Small intestinal submucosa (SIS) is a porcine-derived, acellular, collagen-based matrix that has been tested without seeded smooth muscle cells (SMCs) for intestinal tissue engineering. We examined the expression patterns of contractile proteins of SIS with SMCs implanted in an in vivo rodent model.


Intestinal SMCs were isolated from Lewis rat pups. Four-ply tubular SMCs-seeded SIS or blank SIS scaffolds were implanted in an adult rat jejunal interposition model. Recipients were sacrificed at 2, 4, and 8 wk following the implantation. The retrieved specimens were examined using antibodies against contractile proteins of SMCs.

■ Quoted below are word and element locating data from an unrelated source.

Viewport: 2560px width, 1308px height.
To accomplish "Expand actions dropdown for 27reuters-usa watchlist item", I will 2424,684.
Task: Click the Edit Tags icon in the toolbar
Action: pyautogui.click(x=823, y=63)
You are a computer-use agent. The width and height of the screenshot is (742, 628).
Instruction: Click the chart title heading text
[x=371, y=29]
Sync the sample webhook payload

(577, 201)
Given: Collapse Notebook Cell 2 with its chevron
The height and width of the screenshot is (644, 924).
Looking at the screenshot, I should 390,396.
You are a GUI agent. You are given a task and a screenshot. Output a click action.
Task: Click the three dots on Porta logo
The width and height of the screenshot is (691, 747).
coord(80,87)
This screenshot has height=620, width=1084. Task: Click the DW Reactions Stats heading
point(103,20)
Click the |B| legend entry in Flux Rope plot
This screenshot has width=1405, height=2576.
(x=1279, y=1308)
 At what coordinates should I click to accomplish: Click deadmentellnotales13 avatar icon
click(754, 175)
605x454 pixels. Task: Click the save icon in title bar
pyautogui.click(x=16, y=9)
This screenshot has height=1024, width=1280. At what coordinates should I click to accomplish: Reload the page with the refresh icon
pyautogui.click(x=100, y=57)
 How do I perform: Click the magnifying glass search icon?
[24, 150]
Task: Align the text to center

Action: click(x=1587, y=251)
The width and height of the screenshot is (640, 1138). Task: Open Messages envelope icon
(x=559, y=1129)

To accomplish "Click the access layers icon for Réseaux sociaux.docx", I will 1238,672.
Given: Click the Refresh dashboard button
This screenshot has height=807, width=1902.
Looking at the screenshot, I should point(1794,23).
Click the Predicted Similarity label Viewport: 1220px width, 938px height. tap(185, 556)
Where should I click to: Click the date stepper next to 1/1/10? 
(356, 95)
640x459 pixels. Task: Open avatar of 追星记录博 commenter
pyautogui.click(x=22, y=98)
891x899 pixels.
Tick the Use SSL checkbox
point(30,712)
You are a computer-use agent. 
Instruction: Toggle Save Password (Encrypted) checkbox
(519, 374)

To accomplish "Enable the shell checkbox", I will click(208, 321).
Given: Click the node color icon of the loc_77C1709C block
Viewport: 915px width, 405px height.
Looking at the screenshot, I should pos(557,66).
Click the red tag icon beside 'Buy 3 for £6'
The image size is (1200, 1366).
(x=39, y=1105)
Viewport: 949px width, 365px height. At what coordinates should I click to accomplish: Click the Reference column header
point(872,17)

Cultured intestinal SMCs expressed α-smooth muscle actin (α-SMA), calponin, and less smooth muscle myosin heavy chain (SM-MHC) in vitro. Cell-seeded SIS scaffolds contracted significantly over 8 wk of implantation but were comparable to SIS scaffolds without cell seeding. Implanted cell-seeded SIS scaffolds at 2 wk expressed extensive α-SMA, some calponin, and minimal SM-MHC. At 4 wk, α-SMA-expressing cells decreased significantly, whereas calponin or SM-MHC expressing cells were rarely detected. A small number of α-SMA-expressing cells were present at 8 wk, whereas more calponin or SM-MHC expressing cells emerged in proximity with the anastomotic interface.


Cell-seeded SIS contracted significantly after implantation, but the expressions of contractile proteins were present at the site of SIS interposition. No organized smooth muscle was formed at the site of implantation. A better scaffold design is needed to produce structured smooth muscle.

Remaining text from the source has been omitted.